The use of stories to communicate dates back 30,000 years to the time when cave paintings recorded daily experience of people living as hunter-gatherers. If a software team uses a whiteboard to capture and talk about user stories to scope the next phase of development, they are drawing on an instinctive need to use examples, to criticise, discuss and refine them to arrive at a shared understanding. Stories worked for cavemen, they work for agile teams, and they’ll work for you too because they are universal.
Stories derived from written requirements can be used to walk-through business scenarios and when users see the proposed system ‘in action', requirements anomalies stand out and trigger informed discussions of situations, variations and outcomes. A disciplined approach to story-writing and requirements testing can improve requirements and the target solution dramatically. ‘Business Stories’ can be shared as examples for developers to see what was intended to help their understanding, and of course, they also provide the basis for later acceptance tests.

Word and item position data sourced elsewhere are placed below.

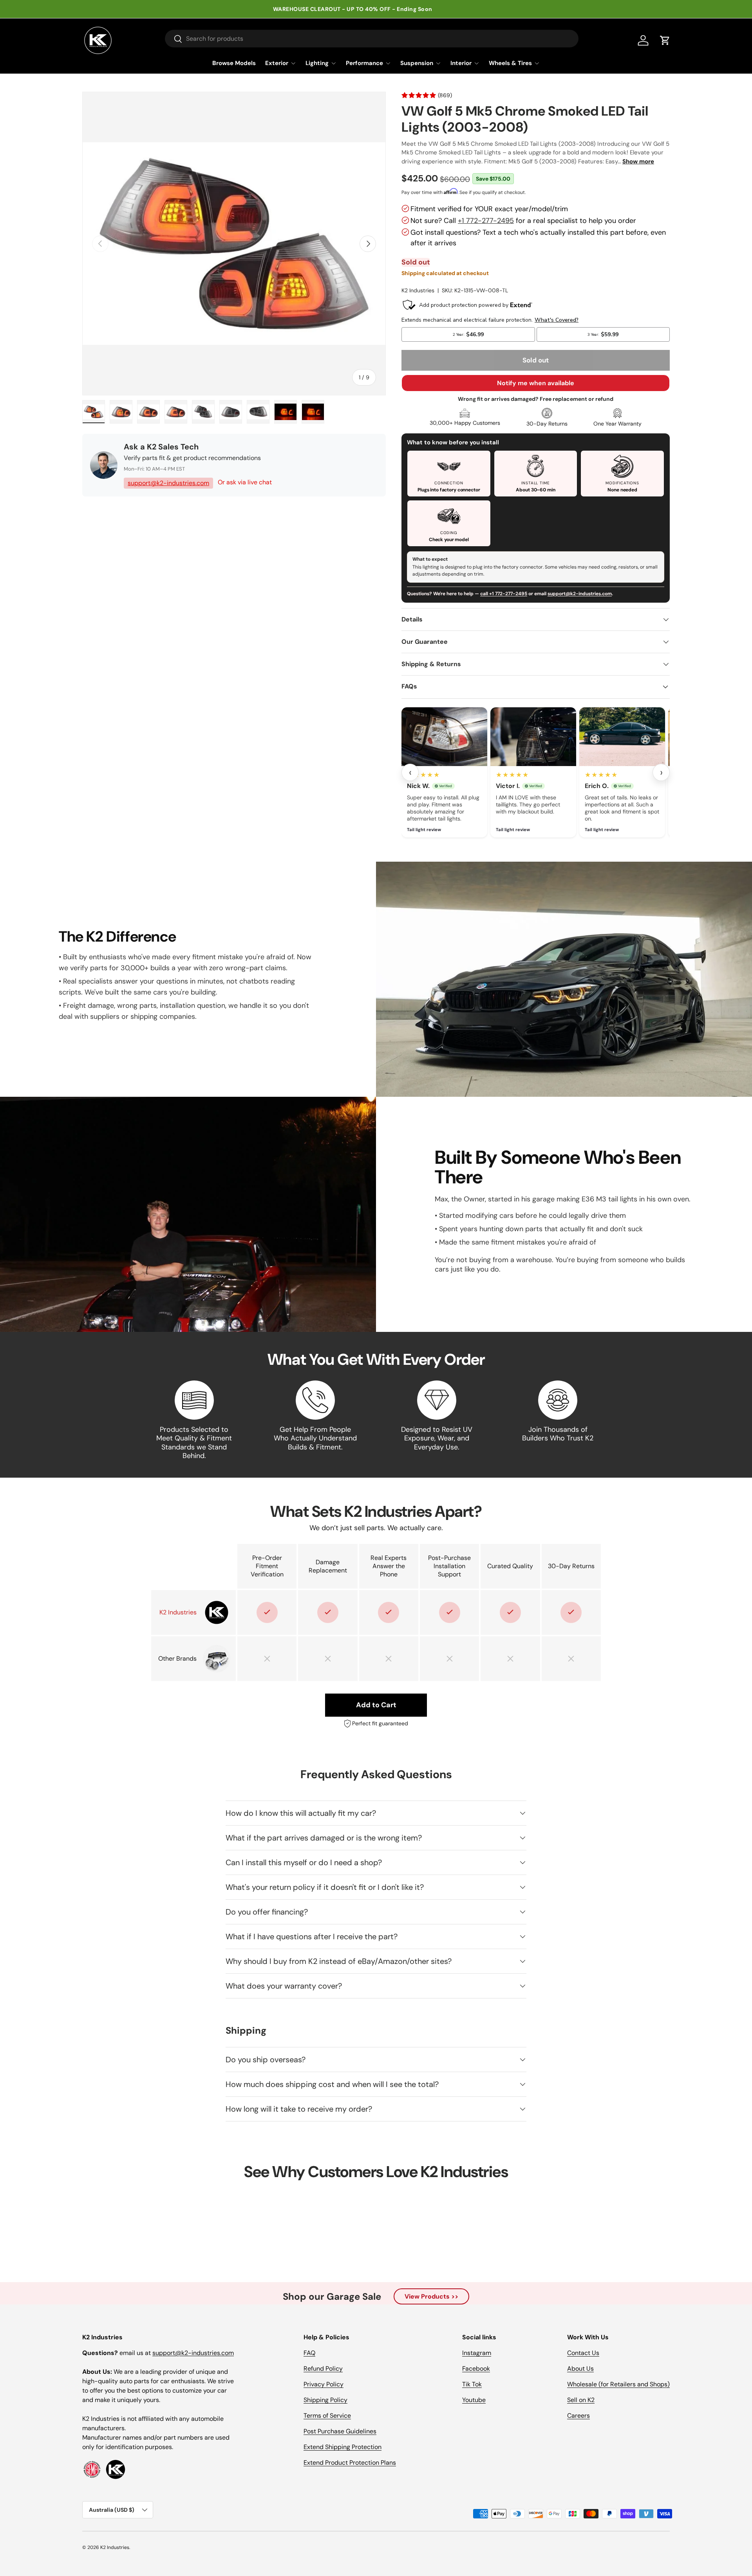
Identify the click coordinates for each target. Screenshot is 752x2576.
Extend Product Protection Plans (350, 2462)
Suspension (416, 63)
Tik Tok (472, 2384)
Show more (638, 161)
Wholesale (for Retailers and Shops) (618, 2384)
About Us (580, 2368)
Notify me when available (535, 383)
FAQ (309, 2353)
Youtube (474, 2400)
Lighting (317, 63)
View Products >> (431, 2296)
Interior (461, 63)
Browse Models (234, 63)
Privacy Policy (323, 2384)
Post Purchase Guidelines (340, 2431)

Up-front requirements testing doesn't require extra effort - much of this analysis work would be done during acceptance test preparation anyway. This approach provides a step-up with business impact analysis, regression testing, and even test automation.
Paul is a consultant, teacher, author, webmaster, programmer, tester, conference speaker, rowing coach and a publisher. He has conducted consulting assignments in all aspects of software testing and quality assurance, specialising in test assurance. He has presented keynote talks and tutorials at testing conferences across Europe, the USA, Australia, South Africa and occasionally won awards for them. In 2010 he won the Eurostar European Testing Excellence Award. He is Principal of Gerrard Consulting Limited and is the host of the UK Test Management Forum.